サービス終了後の旧コントラクトが攻撃対象に
既に廃止されたDeFi(分散型金融)プラットフォーム「Aztec Connect(アズテック・コネクト)」が攻撃を受け、約210万ドル(約3.3億円)相当の仮想通貨が流出した。
今回の事例では、サービス終了後も残存していたスマートコントラクトの脆弱性が悪用されており、古いDeFiインフラが抱えるリスクが改めて浮き彫りとなった。Aztec Labs(アズテックラボ)によると、2026年6月14日(日曜日)、Aztec Connectのスマートコントラクトから資金が流出したと報告された。同社は調査を開始し、このインシデントは旧Aztec Connectのみに影響し、現行のAztec Network(アズテックネットワーク)のユーザー、資金、資産や、AZTEC ERC-20トークンには影響しないと説明している。

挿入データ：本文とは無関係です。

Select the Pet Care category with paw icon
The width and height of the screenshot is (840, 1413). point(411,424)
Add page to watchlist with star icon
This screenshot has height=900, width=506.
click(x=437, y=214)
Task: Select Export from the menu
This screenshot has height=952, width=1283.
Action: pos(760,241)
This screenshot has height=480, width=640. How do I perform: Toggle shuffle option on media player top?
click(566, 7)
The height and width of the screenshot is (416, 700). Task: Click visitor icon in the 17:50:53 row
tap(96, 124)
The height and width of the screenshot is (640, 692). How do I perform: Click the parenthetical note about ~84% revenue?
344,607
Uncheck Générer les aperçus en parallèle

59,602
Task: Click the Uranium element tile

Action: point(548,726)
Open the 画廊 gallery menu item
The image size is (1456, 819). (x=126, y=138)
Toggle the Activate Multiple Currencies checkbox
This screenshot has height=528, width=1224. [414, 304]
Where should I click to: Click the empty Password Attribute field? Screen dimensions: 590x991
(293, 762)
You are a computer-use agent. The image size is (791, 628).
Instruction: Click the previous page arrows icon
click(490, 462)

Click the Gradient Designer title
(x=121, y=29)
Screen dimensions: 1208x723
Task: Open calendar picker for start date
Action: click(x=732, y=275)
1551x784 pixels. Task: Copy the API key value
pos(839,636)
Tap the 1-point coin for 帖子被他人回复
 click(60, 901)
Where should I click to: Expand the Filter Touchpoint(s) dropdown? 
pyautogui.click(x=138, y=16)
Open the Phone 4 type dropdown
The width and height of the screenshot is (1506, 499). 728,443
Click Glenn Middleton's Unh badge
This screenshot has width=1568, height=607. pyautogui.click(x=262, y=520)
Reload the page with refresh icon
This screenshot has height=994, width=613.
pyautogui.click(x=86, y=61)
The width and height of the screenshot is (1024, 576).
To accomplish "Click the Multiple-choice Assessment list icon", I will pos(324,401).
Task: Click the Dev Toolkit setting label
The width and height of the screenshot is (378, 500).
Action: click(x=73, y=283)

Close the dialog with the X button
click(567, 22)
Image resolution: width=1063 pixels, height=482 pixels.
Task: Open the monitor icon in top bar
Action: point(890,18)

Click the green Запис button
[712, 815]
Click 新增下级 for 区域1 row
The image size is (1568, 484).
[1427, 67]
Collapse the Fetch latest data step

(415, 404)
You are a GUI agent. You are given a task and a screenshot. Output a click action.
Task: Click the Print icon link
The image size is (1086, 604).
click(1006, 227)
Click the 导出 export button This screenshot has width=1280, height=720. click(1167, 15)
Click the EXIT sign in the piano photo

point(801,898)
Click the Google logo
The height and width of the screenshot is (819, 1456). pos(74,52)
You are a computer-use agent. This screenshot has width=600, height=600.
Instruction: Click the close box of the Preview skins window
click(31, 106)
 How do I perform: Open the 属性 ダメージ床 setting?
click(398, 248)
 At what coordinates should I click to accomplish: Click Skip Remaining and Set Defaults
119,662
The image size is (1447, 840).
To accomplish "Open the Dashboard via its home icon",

ブロックチェーンセキュリティ企業BlockSec(ブロックセック)は、攻撃者がプラットフォームのトランザクション検証プロセスにおける欠陥を悪用したと報告した。具体的には、ゼロ知識証明によるトランザクションの検証方法と、イーサリアム上での最終的な解釈および決済方法との間に不一致があったという。
またCertiK(サーティック)は、今回の脆弱性について、提出された証明データの検証が不完全だったことに起因している可能性があると指摘した。同社によると、あるコントラクト機能は証明データの冒頭部分のみを検証し、データ内の他のカ所に埋め込まれたトークン転送指示が適切にチェックされていなかった可能性があるという。
この欠陥により、攻撃者は裏付けのない残高を作成し、正当な資産として引き出すことが可能になった。攻撃は7回の取引を通じて実行され、909 ETH、27万DAI、167ラップドステーキングETHなどが流出した。被害総額は約210万ドルに上るとされている。
古いDeFiコントラクトが抱えるリスクとは
Aztec Connectは、Aztecのゼロ知識ロールアップ技術を活用したプライバシー重視のDeFiブリッジとして提供されていたが、開発チームが次世代のAztec Networkへ注力するため、2023年3月に廃止された。
しかし、スマートコントラクト自体はブロックチェーン上に残り続ける。今回問題となったコントラクトは不変(Immutable)な設計となっており、Aztec Labsは管理者キーや制御権限を持たないため、一時停止やアップグレード、修正などの対応を行うことができないという。
DeFiでは不変性が利用者の信頼性向上につながる一方で、脆弱性が発見された際の対応手段を制限するという課題もある。今回の事例は、サービス終了後であっても資金が残る古いコントラクトが攻撃対象となり得ることを示した。
ソースでは、プロトコルの終了時には利用者への継続的な警告や資金引き出しの促進、リスク情報の周知などが必要だと指摘されている。今回のインシデントは、DeFiにおけるシステム停止後のリスク管理の重要性を改めて示す事例となった。